(Excerpt provided Opens)

The expression of AR is often detected in about 60% to 90% of ER + ve breast cancer cases [43,44]. In this sub-type of breast cancer, AR acts as a good prognostic factor. In a study of 931 patients, the survival curves demonstrated that the presence of AR in patients with ER + ve tumors showed a better outcome for disease-free survival (DFS) and overall survival (OS). A study of 1467 postmenopausal breast cancer patients showed similar results [45]. However, the presence of AR would be a poor prognostic factor for ER-ve patients [44]. AR expression in ER + ve/HER2-ve breast cancer was significantly associated with better breast cancer-specific survival (BCS), recurrence-free survival (RFS), and OS; however, AR expression became a poor prognostic factor in ER-ve patients [46]. A study that determined AR’s clinical significance in luminal-B breast cancers showed that the AR + ve cases would have better outcomes for time-to-relapse (TTR) and disease-specific survival (DSS) [47]. Another independent study revealed that high AR expression in ER + ve tumors was associated with less infiltration of lymphocytes, which is a sign of better prognosis, and better survival [48]. Several other studies have also revealed that the expression of AR in ER + ve breast cancer is associated with a smaller size, lower histopathological grading, and lower proliferative properties of the tumors, which might prolong the patients’ survival [44,49,50,51]. These clinical studies supported that AR expression could be a useful prognostic factor in breast cancers.

These findings suggest that AR likely functions as a tumor suppressor in ER + ve breast cancer. This raises the question to investigators: what is the connection between AR and ERα signaling in breast cancer? One of the possibilities is that activated-AR can antagonize the transcription activity of ERα by competitive binding to estrogen responsive elements (EREs). A recently published paper has clarified the detailed mechanism [52]. This study showed that AR activation could replace ERα from chromatin. AR then occupied over 40% of all ERα binding sites (ERBSs), leading to a loss of estrogen response elements (EREs) binding. Meanwhile, ERα was shown to gain new binding targets by relocating to some AR binding sites (ARBSs) to further regulate AR targeted genes, including tumor suppressor SEC14L2, EAF2, and ZBTB16 to inhibit the growth of cells. Furthermore, AR also competes with ERα for binding to a common co-activator, p300, which is essential for the activity of ERα. Since ERα needs a co-regulatory protein SRC-3 to recruit p300 while AR can bind to p300 directly, AR may obtain an advantage in the competition with ERα, resulting in suppression of ER signaling; the activation of AR, therefore, demonstrated an inhibitive effect on ER + ve breast cancer cells [52]. Moreover, AR can inhibit ERα indirectly by some mediator proteins. ERβ is a suppressor of ERα. Activated AR could up-regulate the expression of ERβ gene by binding to the ARE of its promoter region to suppress the activity of ER [53]. In summary, the activation of AR can suppress ER activity by different mechanisms. Since the ERα is a dominant pathway in promoting tumor growth in ER + ve breast cancers, suppressing the ERα can attenuate disease progression. Therefore, AR leads to the better outcome of patients with ER + ve breast cancers.

(Excerpt provided Closes)
(Provided records Opens)

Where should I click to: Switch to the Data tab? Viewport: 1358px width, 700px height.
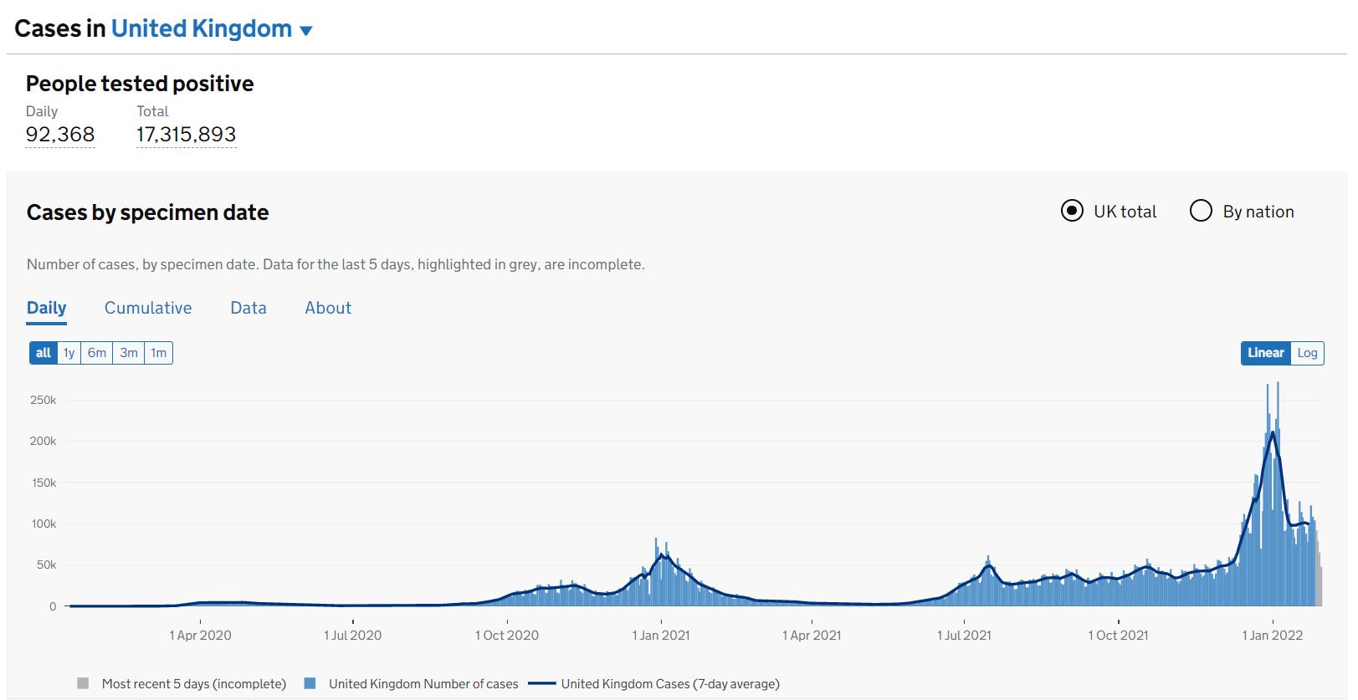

(Provided records Closes)
(Provided records Opens)

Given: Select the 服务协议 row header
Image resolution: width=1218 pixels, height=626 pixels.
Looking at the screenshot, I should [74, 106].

(Provided records Closes)
(Provided records Opens)

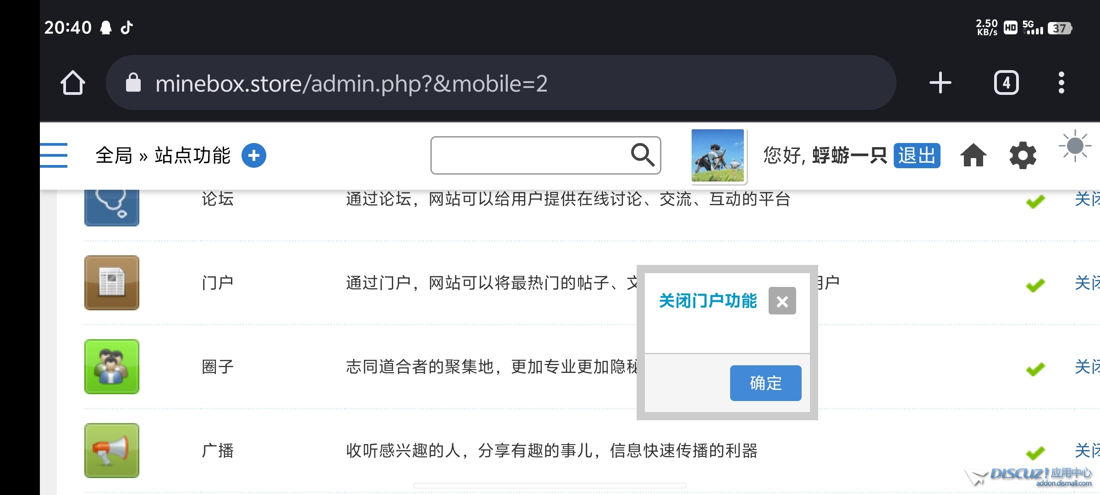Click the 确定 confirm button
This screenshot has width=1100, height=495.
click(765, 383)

(Provided records Closes)

**Task requirements**
a – In the passage on AR in ER + ve breast cancer, which co-activator does AR compete with ERα to bind?
b – Continue the passage on AR in ER + ve breast cancer from where it stops.

**Answers to each task**
a – p300

b –
Approximately 70% of HER2 + ve/ER-ve breast tumors were detected as AR-positive [46]. In contrast to the ER + ve sub-type, AR + ve patients with a HER2 + ve/ER-ve feature reported a worse clinical outcome in studies. The previous research suggested that AR correlated to the poor DFS and OS in HER2 + ve/ER-ve breast cancer patients [44]. Another study reported that a high mRNA level of AR in HER2 + ve/ER-ve patients was associated with shorter DFS and OS [57]. Studies have demonstrated that AR can crosstalk with HER2 signaling. Such crosstalk could intensify the signaling pathways driven by both AR and HER2 through a positive feedback loop. In the WNT/β-catenin signaling pathway, AR induces the expression of WNT7B to activate the nuclear translocation of β-catenin; AR binds to β-catenin in the nucleus, with the help of FOXA1, leading to the AR/β-catenin complex translocating to the promotor region of HER3 to promote gene transcription, enhancing the activity of the HER3/HER2 heterodimer [61]. As mentioned earlier, HER2 can activate MAPK signaling [11]. The activated MAPK would induce the expression of AR, which in turn, can enhance HER2 expression. In this loop, AR is essential and adequate for HER2 activation, as AR favors the expression of HER3, while HER2 is crucial for the transduction of MAPK/AR signals [62]. Targeting AR by the shRNA and inhibitor could effectively suppress HER2 + ve/ER-ve breast cancer cell growth in vitro and in vivo [63]. These studies suggested that AR plays an oncogenic role in HER2 + ve breast cancer.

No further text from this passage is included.